Но у Шмитта есть своеобразная игра, позволяющая даже столь мизерный срок, всего-то оставшиеся мальчику 12 предновогодних дней, сконцентрировать до предела. Сиделка, прозванная Розовой дамой (Розовой мамой в устах Оскара), предлагает ему прожить каждый день как десять лет - вырасти, повзрослеть, влюбиться, жениться, испытать "кризис среднего возраста", состариться и в конце концов умереть "в срок", познав жизнь как она есть. А потому и сама эта жизнь, пусть в таком иллюзорном варианте, становится полноценной, отчасти утрачивает трагизм несправедливо раннего ухода и все-таки побеждает. 
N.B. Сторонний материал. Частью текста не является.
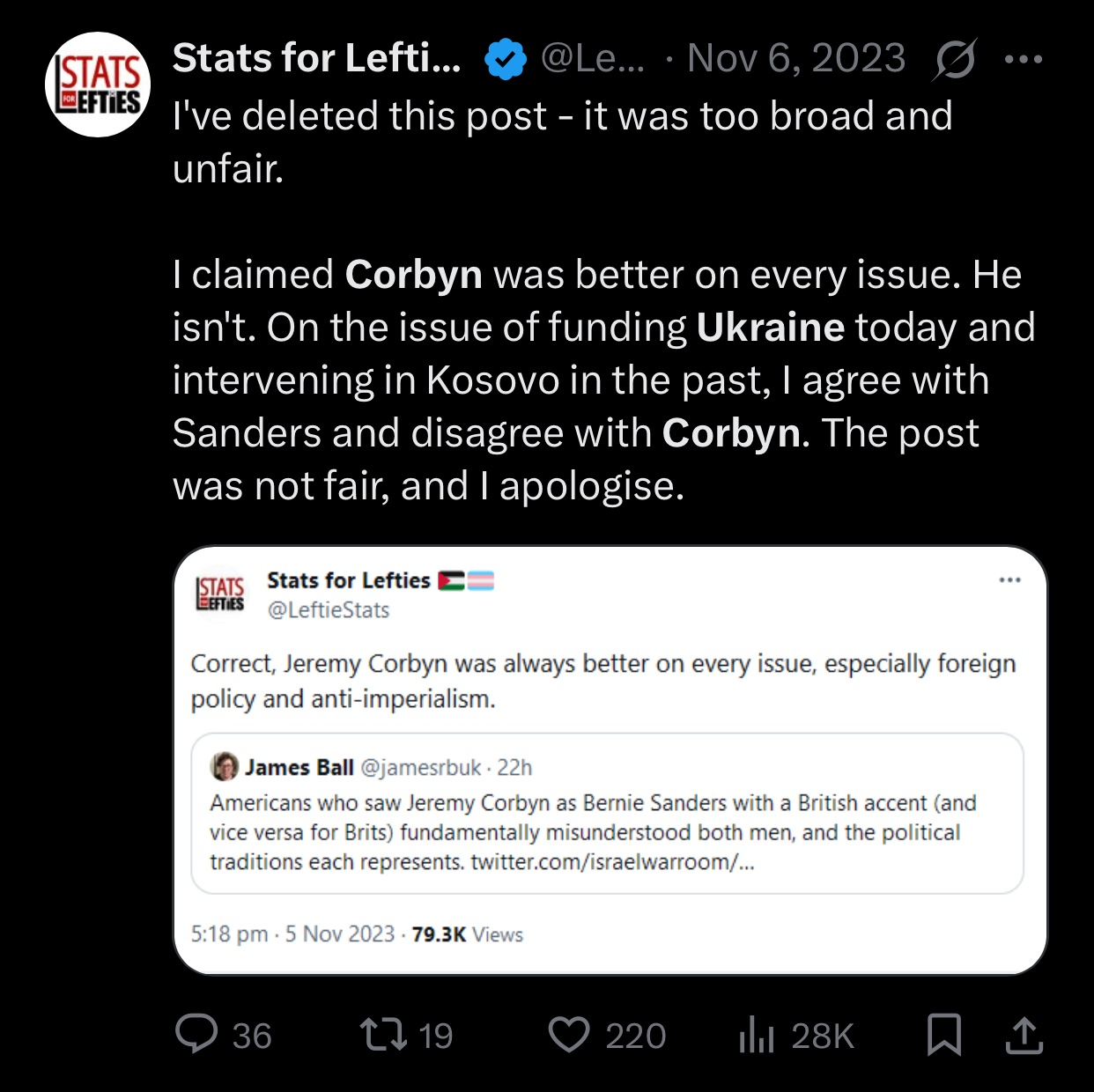Bookmark this post
The image size is (1094, 1092).
pos(943,1035)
Режиссер Владислав Пази в этом спектакле весьма мудро не настаивал на постановочном самовыражении. Профессионально "умер в актрисе", успев задать верный эмоциональный настрой и вместе с художницей Марией Брянцевой определить сценографическую концепцию. Она проста и одновременно символична. Узкая сводчатая галерея, заканчивающаяся светящимся в темноте окном - финальным выходом в иной мир. Справа и слева - низенькие столики и стульчики с аккуратно разложенными детскими игрушками: плюшевый мишка, забавная обезьянка, машинка, воздушный шарик. И повсюду - листы бумаги, исписанные детским почерком: письма Оскара к Богу, в которых и немудрящие рассказы о себе, и опыты познания мира, и ранние прозрения. 
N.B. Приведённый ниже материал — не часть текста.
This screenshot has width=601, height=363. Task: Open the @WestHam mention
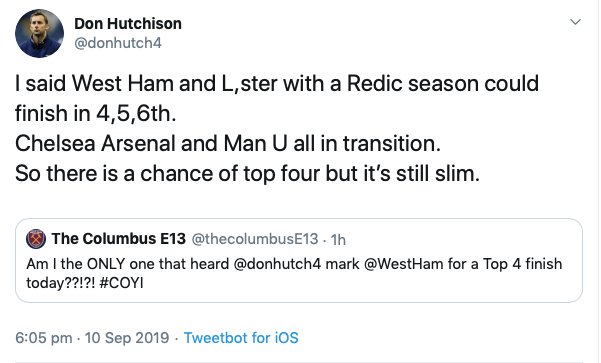tap(398, 264)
Алиса Фрейндлих, вероятно, с благословения режиссера, изначально отвергает слезоточивую сентиментальность. Этот спектакль, где актриса в единственном лице представляет всех (мальчика, старуху-сиделку, родителей, маленьких товарищей по несчастью), конечно, полон печали, порой поднимающейся до высот подлинной трагедийности. И одновременно он весел, непосредственен, иногда строг, подчас забавен. "Жалость" - не то слово, которым можно определить отношение актрисы ко всему происходящему. Она не плачет над своими персонажами, она их уважает, ими гордится. Быть может, у них учится - тому достоинству, с которым преодолеваются даже самые страшные, смертельные обстоятельства. 
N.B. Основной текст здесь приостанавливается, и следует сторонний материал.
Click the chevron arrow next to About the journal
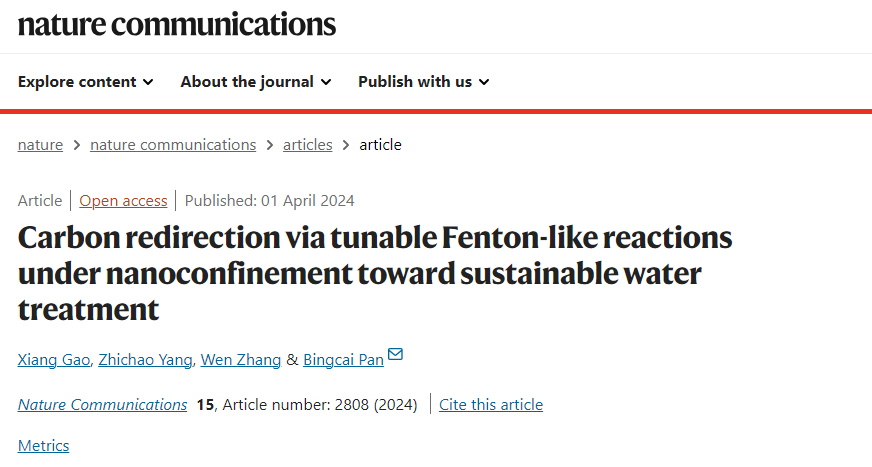The image size is (872, 467). point(326,82)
Фрейндлих не гримируется, не переодевается и отнюдь не пытается "перевоплощаться". Да, по гамбургскому счету, ее игра - конечно, представление. Но сколь виртуозное! Она умеет держать дистанцию с каждым, от имени которого в данную секунду говорит. Но эта короткая дистанция вмещает в себя не только персонажей, но и саму актрису - ее опыт, харизму, мастерство, внутренний мир. Кто оспорит, что это не есть настоящий актерский театр, пусть предложит что-то другое, столь же совершенное. Фрейндлих не стремится копировать пластику ребенка, не утяжеляет ее, становясь "старухой" - нет, она всего лишь моментально и ненавязчиво меняет тембр голоса, интонацию. И данное действо даже не думает распадаться на череду диалогов и монологов - оно течет единым потоком, цельное, как сама жизнь. 
Меж тем эти 12 писем к Богу, 12 эпизодов предсмертного бытия мальчика - абсолютно разные. Длинные и подробные поначалу, письма-эпизоды со временем становятся все короче, строже, драматичнее. И что потрясает более всего - какая-то уникальная многомерность существования актрисы. Вернее, безмерность, свойственная только артистам от Бога, талантам самой высокой пробы. В исполнении Фрейндлих иллюзорная 120-летняя жизнь Оскара синтезируется с реальностью, визуальные и эмоциональные приметы игры позволяют на самом деле почувствовать взросление, возмужание, угасание. Голос актрисы становится все глуше, походка все тяжелее, детская непосредственность сменяется мудрой усталостью, смирением. И среди всего этого - яркие блики, вспышки непокорности, почти бунта против установленного порядка вещей. 
Спектакль, конечно же, заканчивается смертью мальчика. Чуда не произошло, и Бог, разумеется, никого не спас. Но в этом-то как раз и нет оптимистической фальши. Впрочем, отвлекаясь от сюжета, можно сказать, что чудо все-таки случилось. И имя ему - Алиса Фрейндлих.